Government needs to plan to consolidate all Eurobonds and external debt into a consolidated loan facility, a Partner at Deloitte Ghana, Yaw Appiah Lartey, has stated.
He said after the bonds and external debts are restructured, all existing subscribers would sign onto it with different terms.
Mr Appiah Lartey stressed that it is important government goes to the table with a plan that shows that it would be able to service its debt if subscribers sign onto it.
Also, external debt holders need to be assured that they will be able to redeem their losses after the haircut.
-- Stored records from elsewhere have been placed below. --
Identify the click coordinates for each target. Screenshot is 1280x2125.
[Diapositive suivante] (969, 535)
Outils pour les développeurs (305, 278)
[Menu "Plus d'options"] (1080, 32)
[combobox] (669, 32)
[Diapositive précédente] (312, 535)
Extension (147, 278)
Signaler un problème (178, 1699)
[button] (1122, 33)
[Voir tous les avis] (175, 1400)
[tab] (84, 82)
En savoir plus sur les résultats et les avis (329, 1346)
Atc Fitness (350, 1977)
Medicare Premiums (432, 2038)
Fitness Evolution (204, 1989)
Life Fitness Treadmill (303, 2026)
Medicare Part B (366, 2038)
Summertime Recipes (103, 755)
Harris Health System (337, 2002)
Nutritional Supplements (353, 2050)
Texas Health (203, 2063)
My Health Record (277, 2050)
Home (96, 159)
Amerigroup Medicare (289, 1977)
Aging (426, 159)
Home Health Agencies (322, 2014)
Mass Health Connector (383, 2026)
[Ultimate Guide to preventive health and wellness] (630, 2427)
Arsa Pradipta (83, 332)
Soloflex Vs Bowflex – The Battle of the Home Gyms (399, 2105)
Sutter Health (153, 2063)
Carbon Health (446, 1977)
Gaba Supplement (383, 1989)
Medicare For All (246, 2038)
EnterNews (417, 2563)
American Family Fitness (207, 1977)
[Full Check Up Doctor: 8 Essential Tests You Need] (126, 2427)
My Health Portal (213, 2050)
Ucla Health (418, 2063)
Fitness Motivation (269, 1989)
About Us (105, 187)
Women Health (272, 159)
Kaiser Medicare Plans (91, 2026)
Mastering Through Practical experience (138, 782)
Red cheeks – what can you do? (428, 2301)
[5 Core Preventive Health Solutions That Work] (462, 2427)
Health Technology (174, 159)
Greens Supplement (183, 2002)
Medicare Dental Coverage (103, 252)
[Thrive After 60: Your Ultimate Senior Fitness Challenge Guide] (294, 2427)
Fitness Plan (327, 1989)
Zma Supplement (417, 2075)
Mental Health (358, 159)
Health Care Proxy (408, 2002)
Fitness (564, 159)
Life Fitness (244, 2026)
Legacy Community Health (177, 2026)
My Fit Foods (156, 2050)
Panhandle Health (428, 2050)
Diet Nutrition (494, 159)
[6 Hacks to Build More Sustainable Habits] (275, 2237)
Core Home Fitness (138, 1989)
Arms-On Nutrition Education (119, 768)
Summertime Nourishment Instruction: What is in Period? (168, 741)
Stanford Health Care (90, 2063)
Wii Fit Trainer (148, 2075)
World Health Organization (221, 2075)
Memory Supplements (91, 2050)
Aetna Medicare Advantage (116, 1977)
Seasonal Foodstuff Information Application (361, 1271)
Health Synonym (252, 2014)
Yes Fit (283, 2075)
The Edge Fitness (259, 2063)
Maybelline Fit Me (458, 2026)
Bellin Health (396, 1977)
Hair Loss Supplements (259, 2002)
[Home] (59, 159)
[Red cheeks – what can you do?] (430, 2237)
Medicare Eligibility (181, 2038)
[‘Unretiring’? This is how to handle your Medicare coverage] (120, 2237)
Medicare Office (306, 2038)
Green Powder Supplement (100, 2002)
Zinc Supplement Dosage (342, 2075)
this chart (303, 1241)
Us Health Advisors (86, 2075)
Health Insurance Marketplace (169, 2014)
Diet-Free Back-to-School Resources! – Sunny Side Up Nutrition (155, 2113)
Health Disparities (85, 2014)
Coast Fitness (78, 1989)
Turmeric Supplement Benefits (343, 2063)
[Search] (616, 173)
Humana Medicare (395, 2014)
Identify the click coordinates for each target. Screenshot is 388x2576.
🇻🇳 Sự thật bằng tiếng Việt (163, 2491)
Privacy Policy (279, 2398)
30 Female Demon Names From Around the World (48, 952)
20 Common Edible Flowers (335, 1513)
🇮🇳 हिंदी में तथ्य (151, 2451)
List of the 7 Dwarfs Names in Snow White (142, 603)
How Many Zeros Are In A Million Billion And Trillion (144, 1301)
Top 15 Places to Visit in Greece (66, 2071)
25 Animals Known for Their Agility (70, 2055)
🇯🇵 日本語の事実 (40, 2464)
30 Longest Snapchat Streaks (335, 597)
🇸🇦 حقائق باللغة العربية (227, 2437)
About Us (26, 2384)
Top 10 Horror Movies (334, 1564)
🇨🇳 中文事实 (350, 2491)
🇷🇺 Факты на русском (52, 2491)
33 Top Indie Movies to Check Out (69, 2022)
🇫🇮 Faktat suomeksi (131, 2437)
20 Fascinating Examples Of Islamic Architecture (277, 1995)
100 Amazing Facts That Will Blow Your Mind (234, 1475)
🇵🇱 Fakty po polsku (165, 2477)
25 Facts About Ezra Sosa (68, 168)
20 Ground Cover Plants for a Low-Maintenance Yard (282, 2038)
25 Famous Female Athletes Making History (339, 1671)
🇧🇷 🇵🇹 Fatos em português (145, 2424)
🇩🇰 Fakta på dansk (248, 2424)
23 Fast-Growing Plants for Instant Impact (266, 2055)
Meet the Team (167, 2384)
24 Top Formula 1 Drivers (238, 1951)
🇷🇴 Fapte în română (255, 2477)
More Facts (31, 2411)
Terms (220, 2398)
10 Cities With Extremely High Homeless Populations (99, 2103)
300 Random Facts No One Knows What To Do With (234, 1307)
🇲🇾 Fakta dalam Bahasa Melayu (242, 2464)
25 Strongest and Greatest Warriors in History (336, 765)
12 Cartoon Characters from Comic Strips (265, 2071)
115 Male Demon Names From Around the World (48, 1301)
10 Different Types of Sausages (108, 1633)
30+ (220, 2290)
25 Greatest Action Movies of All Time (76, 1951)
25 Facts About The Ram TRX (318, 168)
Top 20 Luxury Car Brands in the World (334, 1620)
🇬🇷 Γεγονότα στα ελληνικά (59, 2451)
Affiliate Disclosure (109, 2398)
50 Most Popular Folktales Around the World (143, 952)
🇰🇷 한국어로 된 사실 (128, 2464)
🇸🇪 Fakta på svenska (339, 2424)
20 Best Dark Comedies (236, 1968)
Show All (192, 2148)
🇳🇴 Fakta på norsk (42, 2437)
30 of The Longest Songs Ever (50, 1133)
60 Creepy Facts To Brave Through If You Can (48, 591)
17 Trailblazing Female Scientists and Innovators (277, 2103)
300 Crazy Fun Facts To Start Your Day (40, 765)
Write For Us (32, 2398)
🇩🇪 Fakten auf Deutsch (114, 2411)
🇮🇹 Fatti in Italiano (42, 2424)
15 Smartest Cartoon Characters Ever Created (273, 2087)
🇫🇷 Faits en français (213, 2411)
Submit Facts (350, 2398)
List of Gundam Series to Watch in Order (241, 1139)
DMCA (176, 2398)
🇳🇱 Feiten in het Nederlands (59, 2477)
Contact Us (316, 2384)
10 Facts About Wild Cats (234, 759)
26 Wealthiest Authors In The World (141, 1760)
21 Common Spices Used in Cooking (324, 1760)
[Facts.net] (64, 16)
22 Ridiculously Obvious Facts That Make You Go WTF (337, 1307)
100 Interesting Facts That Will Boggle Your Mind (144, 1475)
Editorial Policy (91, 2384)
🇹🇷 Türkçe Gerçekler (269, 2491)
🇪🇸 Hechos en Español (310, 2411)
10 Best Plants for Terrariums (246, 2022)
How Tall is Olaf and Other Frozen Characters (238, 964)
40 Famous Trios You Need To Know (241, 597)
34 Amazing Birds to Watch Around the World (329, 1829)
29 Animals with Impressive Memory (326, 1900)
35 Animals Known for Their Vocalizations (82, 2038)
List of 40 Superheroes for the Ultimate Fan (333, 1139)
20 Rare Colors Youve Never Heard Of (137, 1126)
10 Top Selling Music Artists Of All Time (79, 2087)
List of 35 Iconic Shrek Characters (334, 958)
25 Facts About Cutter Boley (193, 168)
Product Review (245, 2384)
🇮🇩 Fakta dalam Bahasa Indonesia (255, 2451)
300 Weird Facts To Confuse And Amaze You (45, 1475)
Speaking in an interview with Joy Business, the financial advisor said, “It is important we have a plan to consolidate all our Eurobonds and all our external debt into what we call a consolidated loan facility or consolidated Eurobond; restructure them, and have existing subscribers sign onto it with different terms.”
Mr Appiah Lartey explained that, “It’s important that we go to the table with the plan that shows that we would be able to service our debt if they sign onto the new plan and also if the external debt holders are taking a haircut, they are taking a haircut with the view that they will redeem their losses...You don’t want to take a haircut and then somewhere down the line, the government will be unable to service a new restructured debt.”
Ghana’s official creditors met on Monday, January 8, 2024, to discuss restructuring some US$5.4 billion in loans to the country.
The meeting was crucial to Ghana securing its next tranche of funding from the International Monetary Fund (IMF).
Ghana is expected to receive some $1.15 billion in funding from the International Monetary Fund and the World Bank by the end of February.
This comes as bilateral creditors are nearing an agreement on the country’s debt restructuring terms.